> _SCHRIFTLICHE AUFGABE_
Geben Sie die Zeilen beginnend bei der Zeile mit „The image size is (904, 2226).“ und endend bei der Zeile mit „What do you“ vollständig wieder. Skalieren Sie dabei jede Koordinate in den Antworten mit dem Faktor 0,9 und runden Sie auf ganze Zahlen, wobei Hälften aufgerundet werden.

> _EINGABEDATEN_

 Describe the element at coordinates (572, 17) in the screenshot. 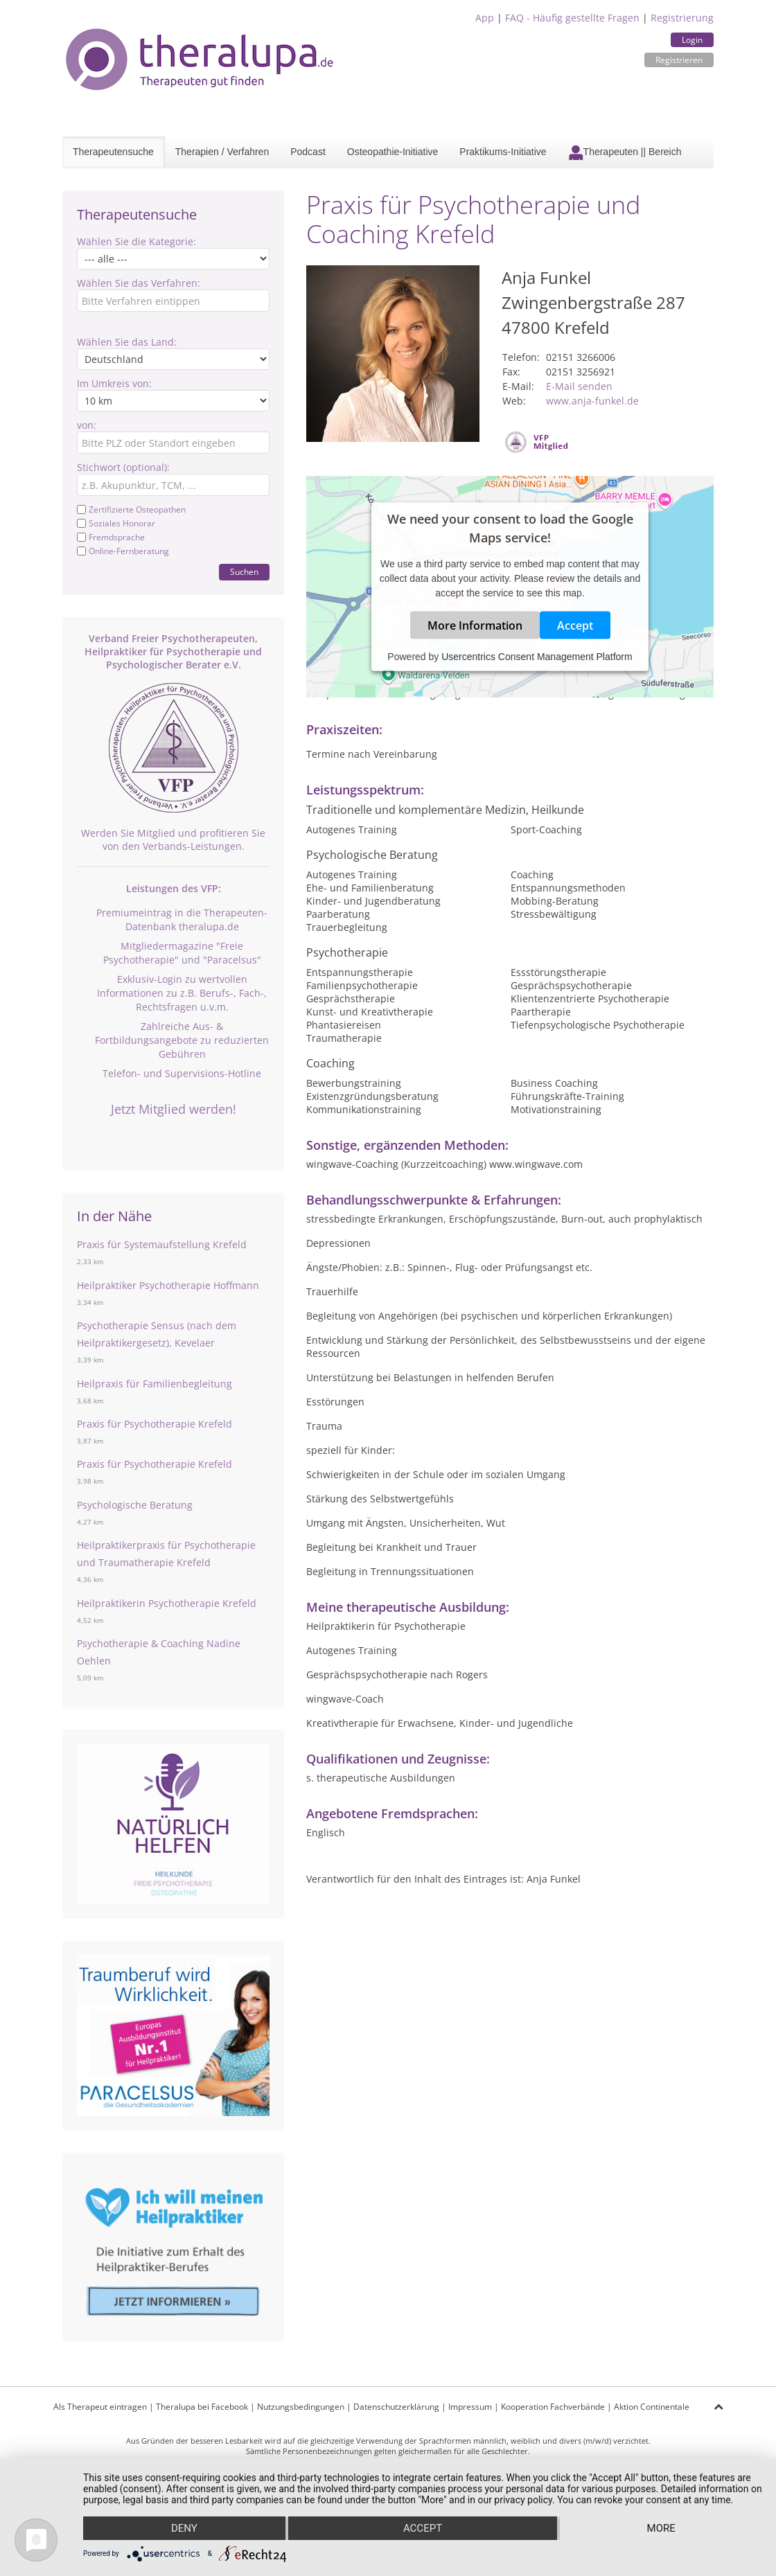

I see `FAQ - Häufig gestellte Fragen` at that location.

...

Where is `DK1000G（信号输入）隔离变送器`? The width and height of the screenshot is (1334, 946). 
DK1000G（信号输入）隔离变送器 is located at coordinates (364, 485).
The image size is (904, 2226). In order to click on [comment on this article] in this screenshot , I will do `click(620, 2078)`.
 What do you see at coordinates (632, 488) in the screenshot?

==

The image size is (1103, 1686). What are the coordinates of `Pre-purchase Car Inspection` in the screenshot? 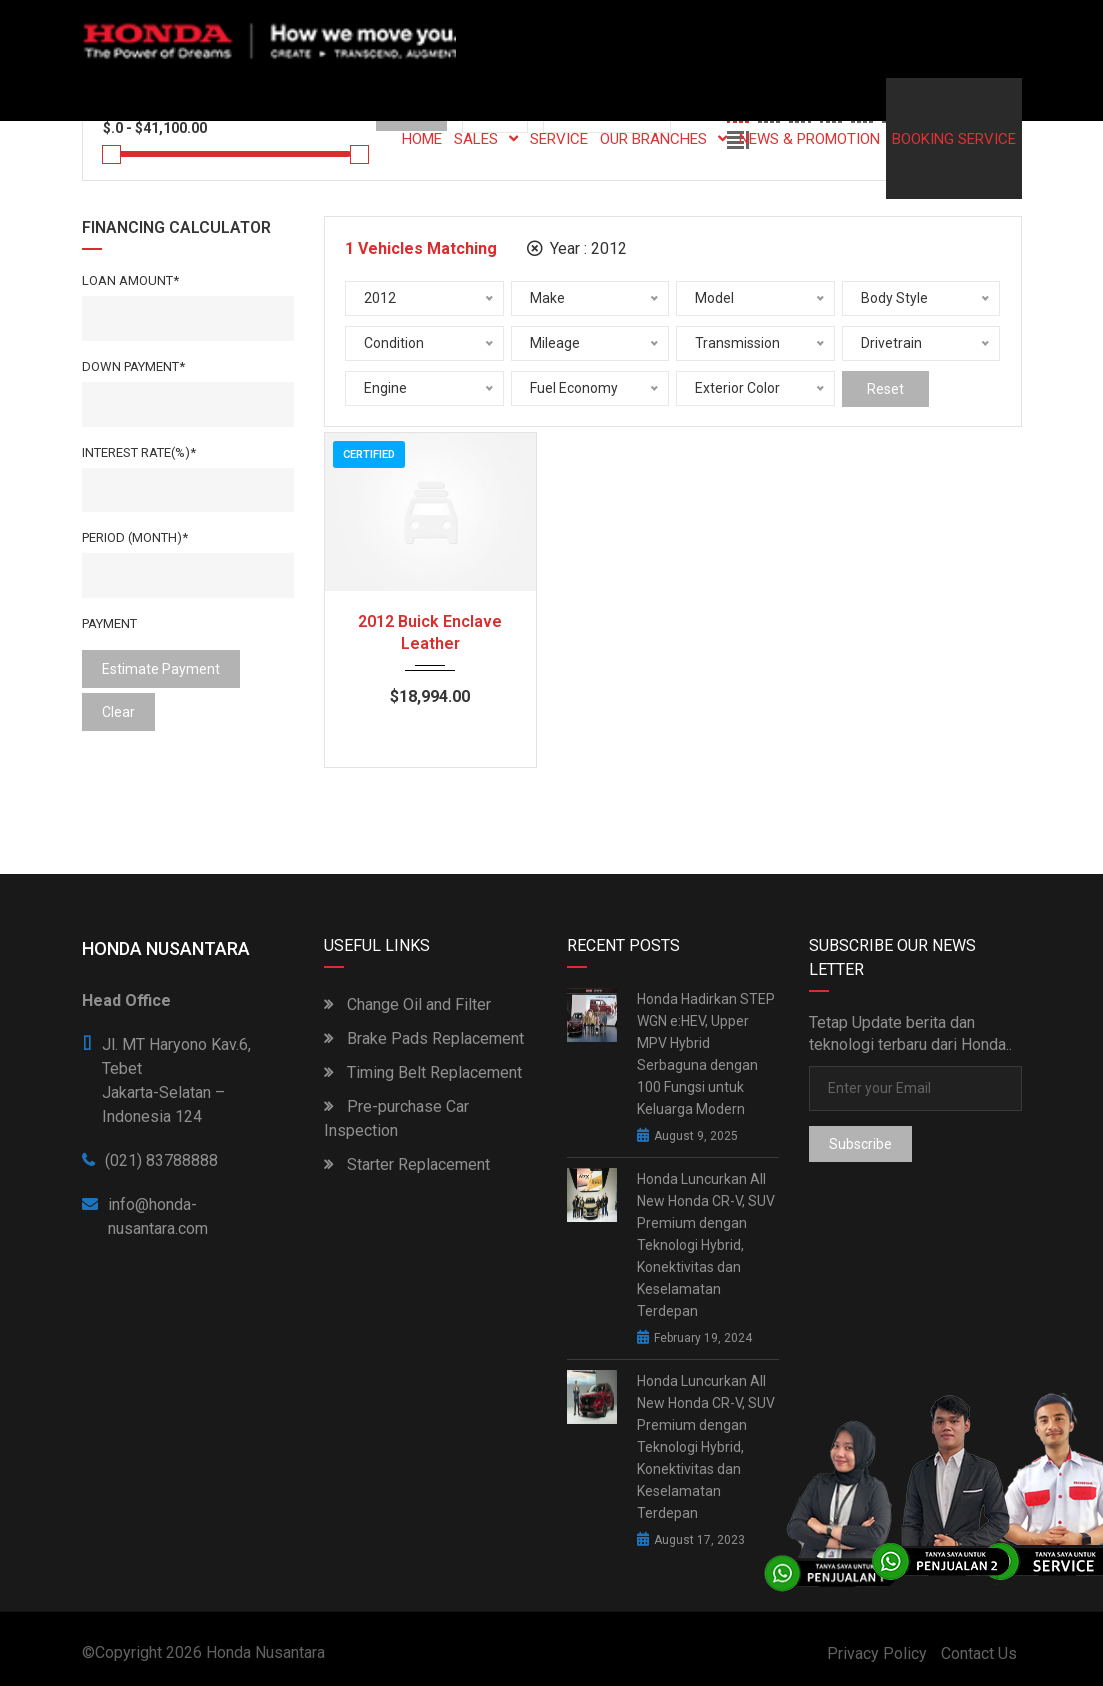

> _BEARBEITETE AUFGABE_
The image size is (904, 2226). In order to click on [comment on this article] in this screenshot , I will do `click(558, 1870)`.
 What do you see at coordinates (632, 488) in the screenshot?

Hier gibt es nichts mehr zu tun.